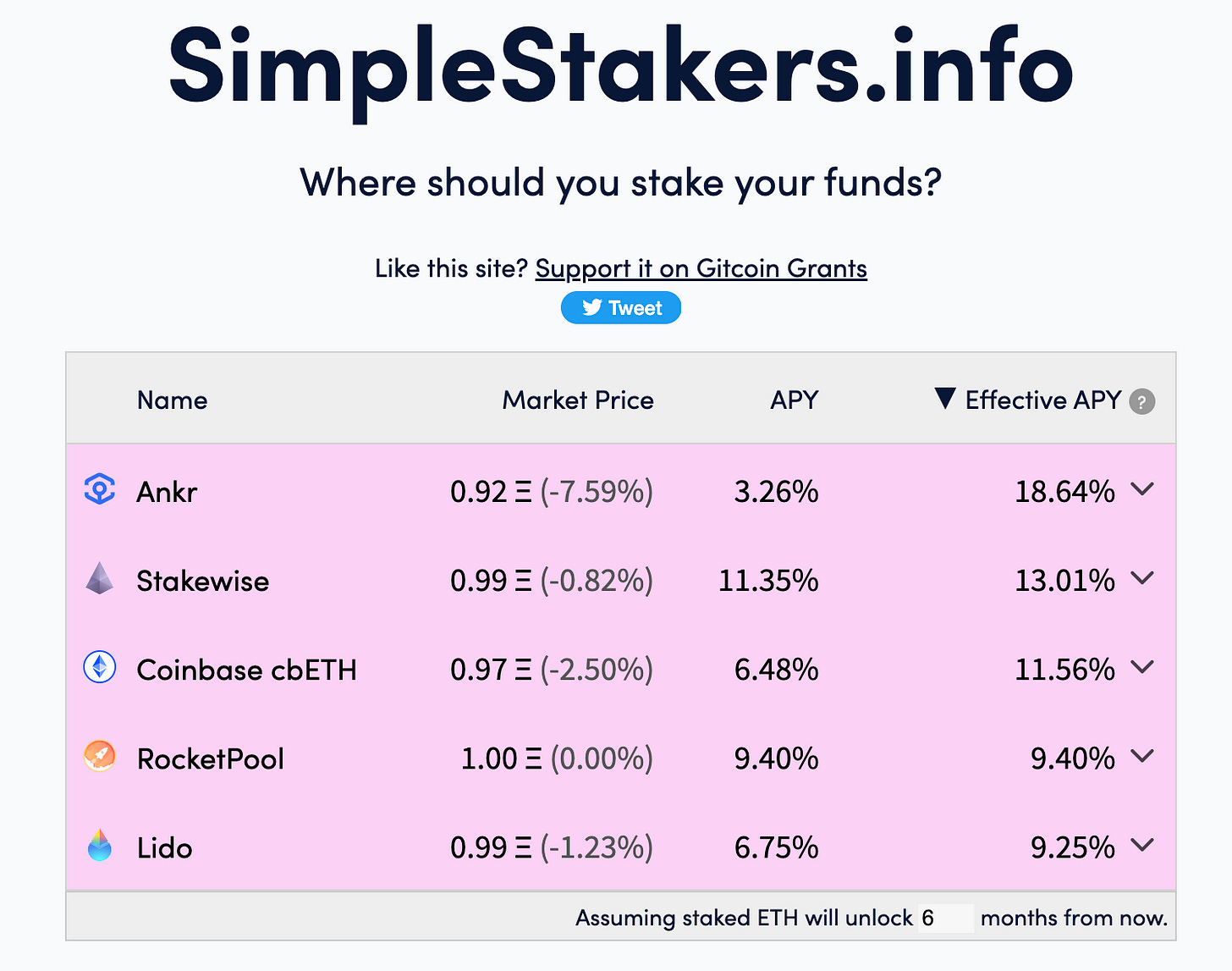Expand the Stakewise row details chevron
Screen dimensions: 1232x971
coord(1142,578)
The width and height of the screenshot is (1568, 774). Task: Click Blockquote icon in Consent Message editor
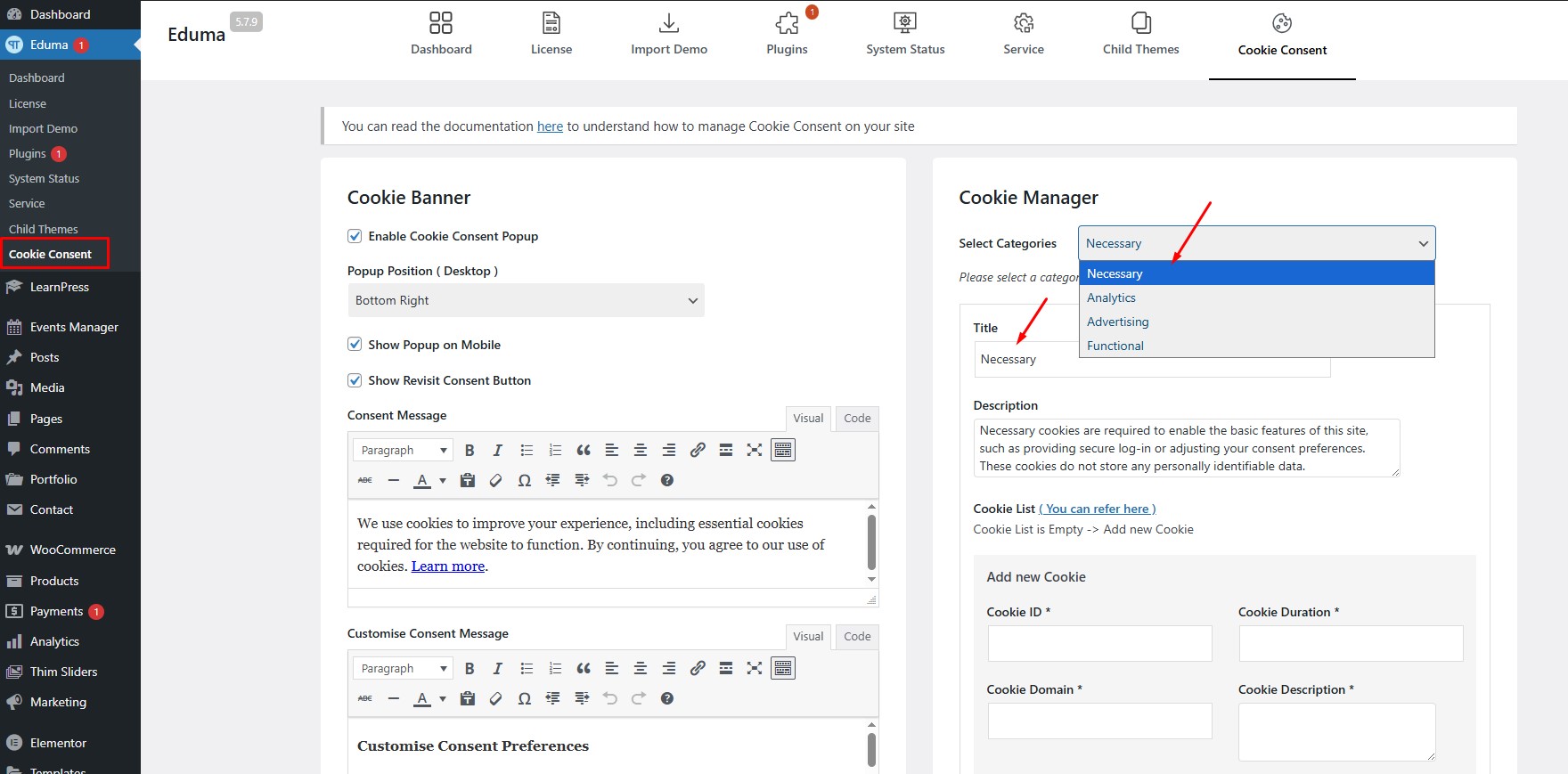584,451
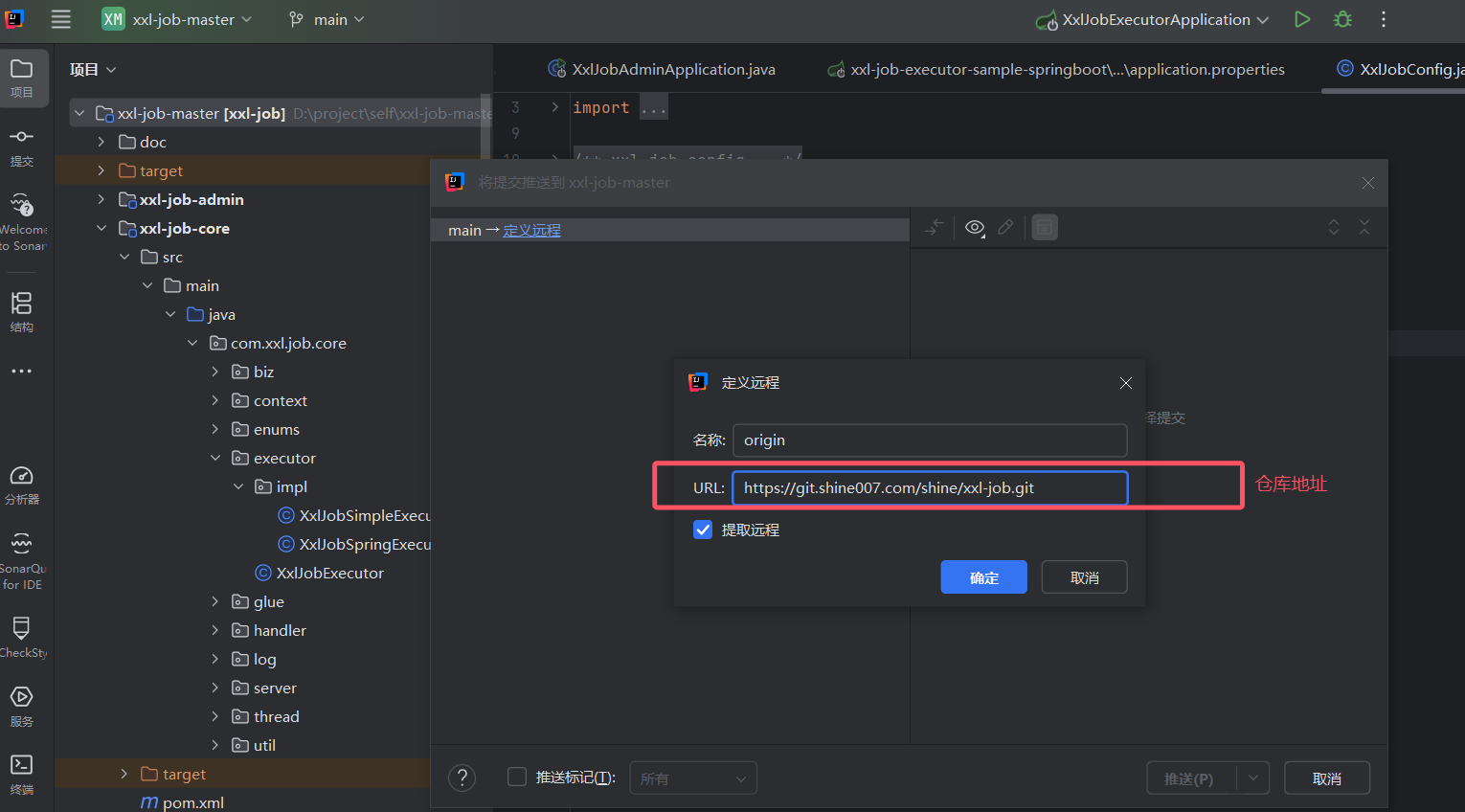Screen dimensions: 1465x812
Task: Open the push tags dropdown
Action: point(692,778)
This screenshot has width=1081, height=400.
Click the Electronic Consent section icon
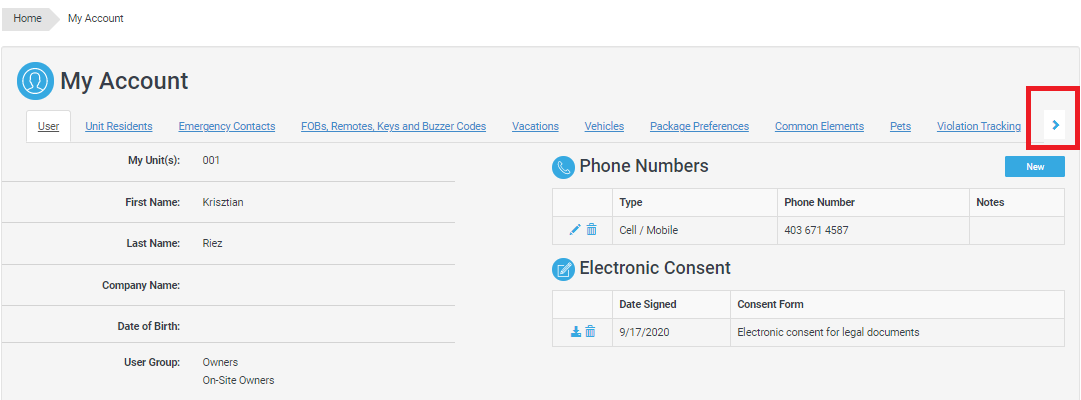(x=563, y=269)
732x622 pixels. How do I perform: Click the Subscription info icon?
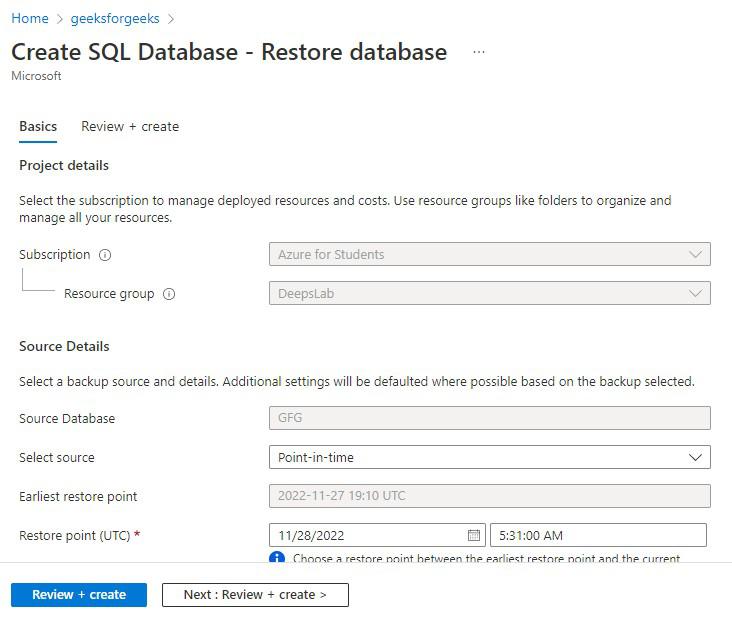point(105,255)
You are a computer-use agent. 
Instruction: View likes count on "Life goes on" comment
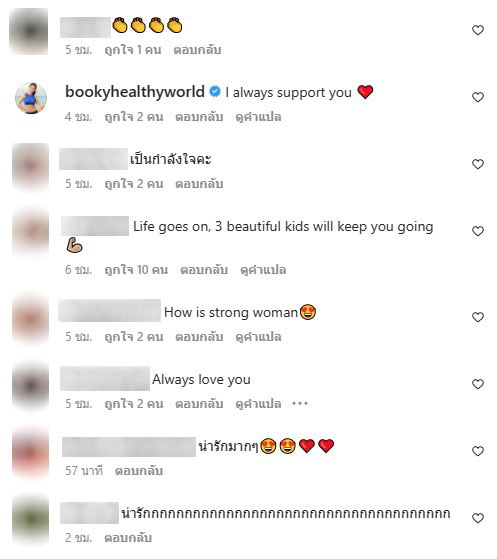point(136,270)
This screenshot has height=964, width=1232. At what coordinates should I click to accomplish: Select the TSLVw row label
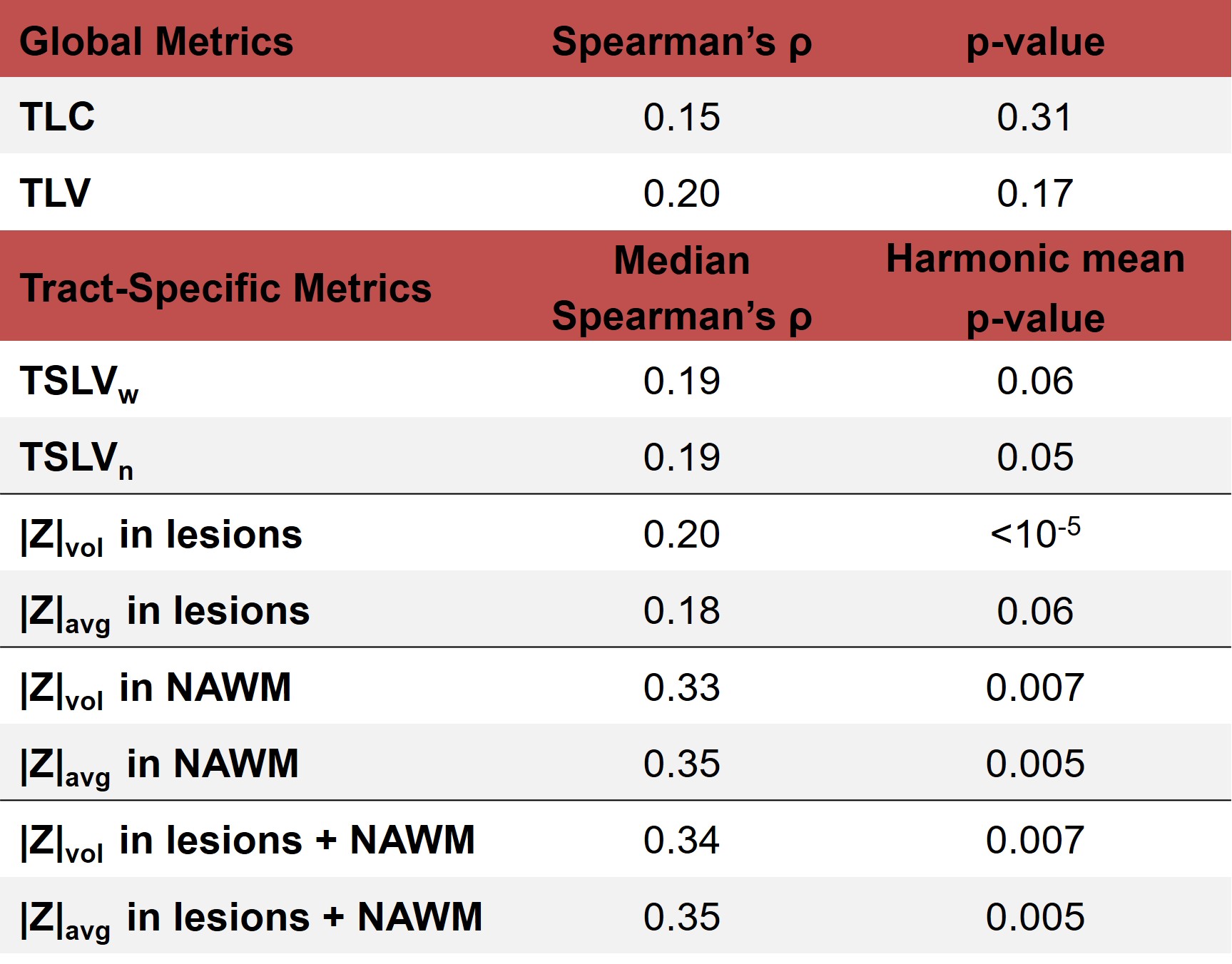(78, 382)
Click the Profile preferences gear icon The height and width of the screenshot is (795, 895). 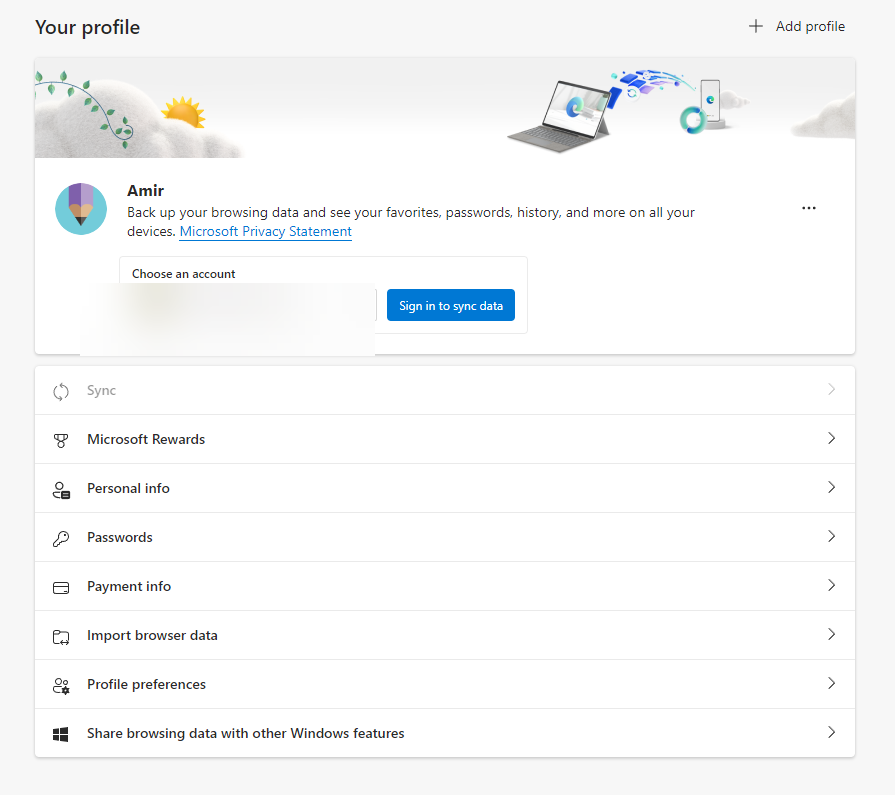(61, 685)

## EXERCISE
Lay out the part of the records that opens with the line containing "The width and" and closes with the line containing "point(105,255)" as a Markdown table with the columns Row and Line, numbering each row and omitting blank lines. Leave the pictures out of the table.

## WRITTEN ANSWER
| Row | Line |
|---|---|
| 1 | The width and height of the screenshot is (1568, 774). Task: Click Blockquote icon in Consent Message editor |
| 2 | 584,451 |
| 3 | Screen dimensions: 1465x812 |
| 4 | Task: Open the push tags dropdown |
| 5 | Action: point(692,778) |
| 6 | This screenshot has width=1081, height=400. |
| 7 | Click the Electronic Consent section icon |
| 8 | (x=563, y=269) |
| 9 | 732x622 pixels. How do I perform: Click the Subscription info icon? |
| 10 | point(105,255) |